Quelques jours plus tard, ces préoccupations ont été rejetées par certains participants aux discussions. Ces personnes ont conclu que les alertes fournissaient des aides au pilote supplémentaires plutôt que des renseignements de sécurité primaires et qu’aucune formation additionnelle n’était donc nécessaire. Boeing et la FAA ont continué de se porter garants publiquement de la sécurité de l’avion.

Toutefois, ces inquiétudes, qui vont des lacunes potentielles en matière de formation à la confusion des pilotes quant aux détails des alertes, sont devenues des points hautement prioritaires alors que les décisions de Boeing concernant le MCAS sont examinées de près. Les enquêteurs du Congrès, du ministère de la Justice et du ministère des Transports se penchent sur ces questions, ont confié des sources au fait des enquêtes.

« Chaque emplacement dans un cockpit est précieux, a-t-il dit. Si vous mettez une jauge en haut, vous en sacrifiez une autre »

 

Commission sénatoriale. Mercredi, un porte-parole de Boeing a déclaré que, même si les discussions internes de la FAA étaient en cours l’année dernière, « il n’y avait aucune donnée indiquant que la flotte devrait être clouée au sol ».

Un porte-parole de la FAA a déclaré que l’agence s’attend à ce que tous les 737 MAX soient équipés d’alertes en cas de désaccord.

Lors de son témoignage devant une commission sénatoriale le mois dernier, le directeur intérimaire de la FAA, Daniel Elwell, a déclaré qu’un facteur important est l’établissement des priorités concernant les données que les pilotes reçoivent. « Chaque emplacement dans un cockpit est précieux, a-t-il dit. Si vous mettez une jauge en haut, vous en sacrifiez une autre. »

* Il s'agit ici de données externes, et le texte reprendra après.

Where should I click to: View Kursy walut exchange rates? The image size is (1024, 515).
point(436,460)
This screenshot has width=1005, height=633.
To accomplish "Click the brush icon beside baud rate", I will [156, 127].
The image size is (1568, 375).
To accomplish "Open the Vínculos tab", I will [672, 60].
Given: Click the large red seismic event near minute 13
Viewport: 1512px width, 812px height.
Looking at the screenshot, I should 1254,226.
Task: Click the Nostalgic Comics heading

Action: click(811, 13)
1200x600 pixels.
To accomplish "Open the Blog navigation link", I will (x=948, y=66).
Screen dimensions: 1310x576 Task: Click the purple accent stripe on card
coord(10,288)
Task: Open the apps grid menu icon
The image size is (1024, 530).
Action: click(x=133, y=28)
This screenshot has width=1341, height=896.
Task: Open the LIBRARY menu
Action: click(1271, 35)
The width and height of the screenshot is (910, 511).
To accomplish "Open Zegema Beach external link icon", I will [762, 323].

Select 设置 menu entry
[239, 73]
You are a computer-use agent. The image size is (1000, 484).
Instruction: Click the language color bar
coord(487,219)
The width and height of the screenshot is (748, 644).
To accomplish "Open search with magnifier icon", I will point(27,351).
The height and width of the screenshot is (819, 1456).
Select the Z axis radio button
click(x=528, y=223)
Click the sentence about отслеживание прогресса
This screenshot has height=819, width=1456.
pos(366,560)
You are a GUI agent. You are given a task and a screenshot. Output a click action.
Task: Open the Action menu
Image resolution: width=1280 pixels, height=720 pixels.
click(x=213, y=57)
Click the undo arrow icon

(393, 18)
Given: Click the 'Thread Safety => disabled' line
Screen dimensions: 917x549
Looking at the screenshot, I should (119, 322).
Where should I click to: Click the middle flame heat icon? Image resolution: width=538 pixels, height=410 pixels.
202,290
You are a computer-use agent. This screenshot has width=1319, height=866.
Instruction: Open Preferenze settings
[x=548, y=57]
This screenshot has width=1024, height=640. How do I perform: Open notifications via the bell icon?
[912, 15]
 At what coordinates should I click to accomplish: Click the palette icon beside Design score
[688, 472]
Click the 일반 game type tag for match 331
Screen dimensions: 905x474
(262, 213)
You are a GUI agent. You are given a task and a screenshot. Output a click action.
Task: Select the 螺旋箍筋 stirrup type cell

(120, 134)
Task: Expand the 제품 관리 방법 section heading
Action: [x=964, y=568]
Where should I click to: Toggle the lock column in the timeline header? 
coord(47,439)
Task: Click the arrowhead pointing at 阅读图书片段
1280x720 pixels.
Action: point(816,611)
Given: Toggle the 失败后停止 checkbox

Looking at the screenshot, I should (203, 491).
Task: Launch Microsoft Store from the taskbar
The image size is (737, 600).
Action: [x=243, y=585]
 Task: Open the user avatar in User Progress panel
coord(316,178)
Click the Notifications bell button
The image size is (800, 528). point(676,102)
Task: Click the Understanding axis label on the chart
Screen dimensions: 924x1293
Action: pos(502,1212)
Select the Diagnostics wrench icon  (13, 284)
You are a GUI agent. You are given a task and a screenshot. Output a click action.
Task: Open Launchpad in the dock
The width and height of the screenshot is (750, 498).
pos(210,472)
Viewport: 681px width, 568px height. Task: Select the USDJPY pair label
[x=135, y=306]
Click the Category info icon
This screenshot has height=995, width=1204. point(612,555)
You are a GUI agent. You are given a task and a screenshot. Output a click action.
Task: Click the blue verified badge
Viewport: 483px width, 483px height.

American Airlines Group est l’une des rares compagnies américaines à avoir payé l’ensemble des dispositifs de sécurité MAX, y compris les voyants d’avertissement des capteurs. Le transporteur a dit l’avoir fait en partie pour obtenir le système d’avertissement.

Lors d’une réunion tenue environ un mois après le premier crash, un dirigeant de Boeing a semblé reconnaître l’importance des avertisseurs des capteurs. Il a dit aux représentants syndicaux des pilotes d’American Airlines que les voyants d’alarme du poste de pilotage MAX d’American auraient permis d’éviter des problèmes tels que ceux rencontrés par les pilotes de Lion Air, ont déclaré les représentants syndicaux qui ont assisté à la réunion.

Un porte-parole de Boeing a déjà dit que le dirigeant ne se souvenait pas d’avoir fait cette déclaration.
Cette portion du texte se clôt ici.